Ischemic brain damage is an injury to the brain caused by lack of adequate oxygen supplies. There can be a number of causes for this condition and the prognosis depends on the extent and location of the damage. Some patients make a full recovery while others may experience permanent impairments. In severe cases, patients fall into a coma or die in the wake of ischemic brain damage because their brains cannot compensate for the amount of damage present.
A classic cause of ischemic brain damage is ischemic stroke, where the flow of blood to part of the brain is cut off and the patient's brain cells do not get enough oxygen. This can also occur in cases of strangulation, in the wake of severe brain injuries, or in patients with severe lung disease. These patients may not be able to get enough oxygen into their blood supply, and as a result, the brain cells start to die off because they can't get enough oxygen to function.
In cases of ischemic brain damage, a situation known as the ischemic cascade occurs. At first, a few brain cells die because they cannot get the oxygen they need, while others continue to function. The cell deaths trigger the release of various chemical compounds that kill neighboring cells. These cells die, releasing their own chemicals, and cause a chain reaction in the brain. Until treatment stops the chain reaction, the patient's ischemic brain damage will spread.
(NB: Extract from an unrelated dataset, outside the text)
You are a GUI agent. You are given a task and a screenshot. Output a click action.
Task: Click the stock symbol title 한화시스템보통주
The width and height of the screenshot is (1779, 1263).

Symptoms of ischemic brain damage can include blurred vision, slurred speech, and difficulty walking. A medical imaging study should show decreased brain activity and may also reveal blocked blood vessels and other issues inside the brain. Treatments involve addressing the cause to resupply the damaged area of the brain with fresh blood. For example, if a patient has a blood clot, the doctor might use a catheter to insert a small coil to clear the clot and open up the blood vessel, allowing blood to flow again.
Prevention of ischemic brain damage relies on treating brain injuries as quickly as possible. Patients who receive aggressive care within the first few hours are more likely to experience a favorable outcome. If a patient has permanent cognitive impairments, the doctor may recommend therapy to relearn certain skills. The brain can be an extremely elastic organ, and it is possible for patients to develop the ability to compensate for the loss of brain function.